IHT on Joint Tenancy Asset


(Tobias Gleed-Owen) #1

Deceased (D) originally held her property in sole name and wrote a Will leaving her interest in the property to her daughter (A) free of IHT.

D later transferred the property into the the joint names of herself and A (with whom she co-occupied the property) as joint tenants. Shortly afterwards, she executed a codicil re-publishing the Will (but not making any change to the legacy of the property).

Following D’s death, A would receive D’s share of the property by survivorship and the legacy in the Will would lapse. However, there is a substantial IHT liability. I believe A would ordinarily be liable for this IHT (s.211 IHTA). Is it possible for the wording of the legacy to change this conclusion so that the PRs will be liable for IHT as an admin expense for the free estate?

I would have thought not given that the legacy lapsed, but s.211(2) provides that the normal rule is subject to contrary intention in the Will.

Tobias Gleed-Owen
Hewitsons LLP

(EDIT - my original question contained a typo referring to individuals A and B. In fact, the recipient of the lifetime gift & the legacy and the surviving joint tenant are all the same person)


(Paul Saunders) #2

It is not unusual to include in a will that the estate is liable for all inheritance tax payable upon the death of the testator. To the extent IHT relates to a failed PET, etc., it will be treated as a general legacy to the beneficiary in question.

Although this may be accomplished by just “tweaking” the usual wording on the payment of debts, testamentary expenses, etc., I suggest it might better be included as a specific clause so as to avoid possible confusion at a later date as to whether, or not, it was intentional.

Paul Saunders


(Tobias Gleed-Owen) #3

Thanks Paul - I realise my original post contained a typo which I have now amended. The recipient of the lifetime gift & the legacy and the surviving joint tenant are all the same person (A).

I agree about the normal provisions for IHT on the lifetime gift to A. I am more interested in tax on the transfer of the remaining half of the property to A as surviving joint tenant.
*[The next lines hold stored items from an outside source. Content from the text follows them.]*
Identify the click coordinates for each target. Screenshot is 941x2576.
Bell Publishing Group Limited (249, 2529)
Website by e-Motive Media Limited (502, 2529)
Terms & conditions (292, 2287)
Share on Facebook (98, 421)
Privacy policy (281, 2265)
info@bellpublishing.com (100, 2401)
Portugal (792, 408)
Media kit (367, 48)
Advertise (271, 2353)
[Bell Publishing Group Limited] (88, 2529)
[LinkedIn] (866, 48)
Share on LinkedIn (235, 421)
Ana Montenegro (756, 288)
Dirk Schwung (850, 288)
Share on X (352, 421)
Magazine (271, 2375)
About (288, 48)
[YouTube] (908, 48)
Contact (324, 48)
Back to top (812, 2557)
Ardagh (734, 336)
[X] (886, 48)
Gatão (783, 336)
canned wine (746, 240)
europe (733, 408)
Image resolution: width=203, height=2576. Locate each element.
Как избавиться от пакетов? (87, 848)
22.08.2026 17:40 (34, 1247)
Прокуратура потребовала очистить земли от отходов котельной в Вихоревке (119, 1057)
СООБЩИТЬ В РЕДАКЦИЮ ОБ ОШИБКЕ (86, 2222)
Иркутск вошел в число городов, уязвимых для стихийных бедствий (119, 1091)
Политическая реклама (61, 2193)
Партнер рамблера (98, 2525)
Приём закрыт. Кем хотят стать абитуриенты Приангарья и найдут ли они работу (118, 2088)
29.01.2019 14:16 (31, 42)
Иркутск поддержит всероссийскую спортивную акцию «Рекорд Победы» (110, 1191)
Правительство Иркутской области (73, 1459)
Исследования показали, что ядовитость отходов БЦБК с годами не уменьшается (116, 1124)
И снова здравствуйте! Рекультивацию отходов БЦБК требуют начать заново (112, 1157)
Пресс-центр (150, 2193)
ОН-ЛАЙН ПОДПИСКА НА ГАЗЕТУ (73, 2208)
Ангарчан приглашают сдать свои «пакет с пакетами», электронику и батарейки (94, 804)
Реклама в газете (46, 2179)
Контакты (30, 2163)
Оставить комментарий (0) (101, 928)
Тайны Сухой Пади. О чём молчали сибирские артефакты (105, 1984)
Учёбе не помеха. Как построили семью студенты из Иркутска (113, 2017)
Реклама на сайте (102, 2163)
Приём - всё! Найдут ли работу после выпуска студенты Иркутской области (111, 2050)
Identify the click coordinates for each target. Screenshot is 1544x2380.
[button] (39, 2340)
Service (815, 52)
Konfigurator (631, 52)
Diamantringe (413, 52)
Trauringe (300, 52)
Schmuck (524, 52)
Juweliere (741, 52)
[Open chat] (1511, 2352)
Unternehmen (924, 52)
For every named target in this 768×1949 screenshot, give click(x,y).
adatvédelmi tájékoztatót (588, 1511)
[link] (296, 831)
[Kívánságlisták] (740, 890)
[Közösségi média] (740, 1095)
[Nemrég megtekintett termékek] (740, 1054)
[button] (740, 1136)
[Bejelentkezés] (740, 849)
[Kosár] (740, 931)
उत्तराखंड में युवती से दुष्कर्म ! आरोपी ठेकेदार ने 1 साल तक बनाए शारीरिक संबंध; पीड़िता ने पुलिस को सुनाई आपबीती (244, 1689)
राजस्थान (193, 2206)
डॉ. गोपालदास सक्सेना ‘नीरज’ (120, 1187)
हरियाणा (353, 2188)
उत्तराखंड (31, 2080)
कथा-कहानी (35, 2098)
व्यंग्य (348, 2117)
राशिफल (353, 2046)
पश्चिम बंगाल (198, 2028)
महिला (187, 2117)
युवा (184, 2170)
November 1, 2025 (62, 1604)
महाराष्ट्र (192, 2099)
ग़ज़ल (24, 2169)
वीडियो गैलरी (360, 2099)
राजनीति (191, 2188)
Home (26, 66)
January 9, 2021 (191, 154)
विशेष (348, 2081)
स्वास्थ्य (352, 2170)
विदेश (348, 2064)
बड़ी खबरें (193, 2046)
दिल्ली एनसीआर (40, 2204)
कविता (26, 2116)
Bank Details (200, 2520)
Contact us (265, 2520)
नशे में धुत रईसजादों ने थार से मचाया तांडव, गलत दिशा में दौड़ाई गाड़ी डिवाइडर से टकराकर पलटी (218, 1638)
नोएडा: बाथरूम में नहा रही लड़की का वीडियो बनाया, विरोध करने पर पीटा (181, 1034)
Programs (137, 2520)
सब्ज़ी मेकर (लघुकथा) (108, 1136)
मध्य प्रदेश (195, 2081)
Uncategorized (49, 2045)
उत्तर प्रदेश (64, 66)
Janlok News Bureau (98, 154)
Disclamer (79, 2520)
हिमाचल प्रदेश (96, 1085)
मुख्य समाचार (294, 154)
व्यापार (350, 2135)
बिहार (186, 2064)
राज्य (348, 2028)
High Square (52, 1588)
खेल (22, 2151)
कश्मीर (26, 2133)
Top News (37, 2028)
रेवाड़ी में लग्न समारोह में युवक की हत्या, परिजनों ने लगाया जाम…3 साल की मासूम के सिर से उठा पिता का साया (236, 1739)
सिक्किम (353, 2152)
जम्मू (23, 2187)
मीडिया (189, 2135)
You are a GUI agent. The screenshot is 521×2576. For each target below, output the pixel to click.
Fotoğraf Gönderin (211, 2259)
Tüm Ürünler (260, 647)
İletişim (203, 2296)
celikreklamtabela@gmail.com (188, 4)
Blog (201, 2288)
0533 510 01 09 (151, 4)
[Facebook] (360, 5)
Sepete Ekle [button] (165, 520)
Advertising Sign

I would be interested in members’ views about whether the inclusion of a simple tax-free legacy of the property in the Will would be sufficient to conclude that tax on the transfer to A by survorship should be paid by the PRs rather than by A?

Tobias Gleed-Owen
Hewitsons LLP


(Nigel Scase) #4

Unless I am missing something obvious could D & A not simply sever the joint tenancy so D’s share passes under the will and goes to A via the tax free legacy?

Nigel Scase
Greene & Greene


(Tobias Gleed-Owen) #5

D has already died (sorry if that was not clear above). Severance could be done post-death for IHT purposes by DoV so that A does not bear the tax on the legacy, but that would require those residuary beneficiaries who will now bear the tax to consent. I am interested to know whether members think the Will could be interpreted as not requiring A to bear the tax without the need for a DoV?

Tobias Gleed-Owen
Hewitsons LLP


(Alex Stanier) #6

I think s.211(1) and (2) are only relevant when an asset vests in the PRs. So the question is whether the republication of the Will was a unilateral act of severance, causing the vesting of the asset in the PRs. I think it very possibly might be (someone once told me there are 6 ways to sever a JT) but to be safe I would want Counsel’s opinion or Court directions.